**Elenco compiti**
**1.** Rispondi a queste domande sul post dedicato a Emanuele Filiberto di Savoia:
(a) Quale luogo compare accanto alla data, prima del primo paragrafo?
(b) Con quali due aggettivi viene giudicato il testo della canzone?
(c) Come viene definita l'esecuzione di Canonici?
**2.** Traduci in inglese questa frase del testo estratto: "Ha un che di melodico e di malinconico perfettamente in linea con una certa tradizione musicale e canzonettistica italiana."

**Testo estratto**

+ + + +

Visualizzazione post con etichetta Fare gli italiani. Mostra tutti i post
Visualizzazione post con etichetta Fare gli italiani. Mostra tutti i post

lunedì 22 febbraio 2010

Avanti, Savoia!

Non solo considerazioni musicali nel volgare dissenso nei confronti di Emanuele Filiberto di Savoia...

Scilla (Italia), 22 febbraio 2010

Il brano musicale non dispiace. Ha un che di melodico e di malinconico perfettamente in linea con una certa tradizione musicale e canzonettistica italiana. Ma il testo è banale, retorico. Per di più eseguito in maniera pessima (da parte di Savoia), mediocre (Pupo-Ghinazzi) o inutilmente lirica (Canonici)...

+ + + +

**Estratti delle voci**
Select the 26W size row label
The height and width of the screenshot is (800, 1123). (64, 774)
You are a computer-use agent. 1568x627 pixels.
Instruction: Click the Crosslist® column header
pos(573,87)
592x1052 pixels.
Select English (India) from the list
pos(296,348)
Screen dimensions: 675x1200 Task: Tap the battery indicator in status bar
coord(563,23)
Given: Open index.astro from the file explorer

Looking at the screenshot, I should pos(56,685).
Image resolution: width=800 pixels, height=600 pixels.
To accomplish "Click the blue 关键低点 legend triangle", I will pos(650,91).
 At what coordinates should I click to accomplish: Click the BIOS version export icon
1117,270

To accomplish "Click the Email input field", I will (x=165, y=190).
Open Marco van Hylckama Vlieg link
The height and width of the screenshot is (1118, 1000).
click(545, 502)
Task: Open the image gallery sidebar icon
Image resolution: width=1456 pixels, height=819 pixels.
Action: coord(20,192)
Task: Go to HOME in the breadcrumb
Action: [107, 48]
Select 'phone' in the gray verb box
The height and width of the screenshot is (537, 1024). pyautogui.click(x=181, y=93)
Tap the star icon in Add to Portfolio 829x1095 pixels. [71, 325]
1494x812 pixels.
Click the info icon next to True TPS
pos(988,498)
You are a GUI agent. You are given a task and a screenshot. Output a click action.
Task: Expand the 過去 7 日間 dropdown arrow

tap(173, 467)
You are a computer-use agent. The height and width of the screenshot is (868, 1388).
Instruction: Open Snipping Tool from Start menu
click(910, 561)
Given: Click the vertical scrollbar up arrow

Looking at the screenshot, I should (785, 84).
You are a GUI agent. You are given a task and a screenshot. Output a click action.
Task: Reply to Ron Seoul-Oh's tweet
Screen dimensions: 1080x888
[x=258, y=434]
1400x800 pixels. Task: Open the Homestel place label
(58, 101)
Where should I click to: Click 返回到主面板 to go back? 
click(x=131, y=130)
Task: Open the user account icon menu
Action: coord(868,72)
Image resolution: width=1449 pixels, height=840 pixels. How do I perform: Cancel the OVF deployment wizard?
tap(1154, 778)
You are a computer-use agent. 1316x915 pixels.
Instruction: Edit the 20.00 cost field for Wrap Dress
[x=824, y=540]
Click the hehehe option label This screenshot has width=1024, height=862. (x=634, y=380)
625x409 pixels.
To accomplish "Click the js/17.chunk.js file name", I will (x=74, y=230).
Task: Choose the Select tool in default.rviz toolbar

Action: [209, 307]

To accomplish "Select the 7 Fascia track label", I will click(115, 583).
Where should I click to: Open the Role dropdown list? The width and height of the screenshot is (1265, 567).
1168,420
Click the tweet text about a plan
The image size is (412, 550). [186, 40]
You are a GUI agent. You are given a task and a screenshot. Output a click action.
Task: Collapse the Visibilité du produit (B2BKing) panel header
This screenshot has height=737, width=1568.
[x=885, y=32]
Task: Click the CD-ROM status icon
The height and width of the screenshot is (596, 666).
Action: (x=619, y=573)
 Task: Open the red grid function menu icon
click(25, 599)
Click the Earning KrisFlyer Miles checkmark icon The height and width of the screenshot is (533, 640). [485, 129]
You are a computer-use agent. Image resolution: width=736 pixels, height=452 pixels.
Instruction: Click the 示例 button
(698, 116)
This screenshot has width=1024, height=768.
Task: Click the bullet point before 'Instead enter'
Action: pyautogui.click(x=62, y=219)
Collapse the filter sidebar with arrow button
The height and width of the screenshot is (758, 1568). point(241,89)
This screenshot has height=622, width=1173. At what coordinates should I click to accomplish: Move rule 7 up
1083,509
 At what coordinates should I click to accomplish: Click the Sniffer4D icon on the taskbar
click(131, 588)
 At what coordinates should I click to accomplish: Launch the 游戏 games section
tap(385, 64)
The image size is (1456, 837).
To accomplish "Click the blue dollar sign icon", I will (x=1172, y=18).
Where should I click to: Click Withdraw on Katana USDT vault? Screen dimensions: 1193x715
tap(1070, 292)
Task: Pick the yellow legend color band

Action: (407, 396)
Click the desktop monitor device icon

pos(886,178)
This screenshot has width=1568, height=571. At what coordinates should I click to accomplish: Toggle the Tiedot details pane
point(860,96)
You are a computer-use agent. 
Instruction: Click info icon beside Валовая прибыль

+ + + +

**Compiti risolti**
**1.**
(a) Scilla (Italia).
(b) Banale e retorico.
(c) Inutilmente lirica.

**2.** It has something melodic and melancholy about it, perfectly in line with a certain Italian tradition of music and popular song.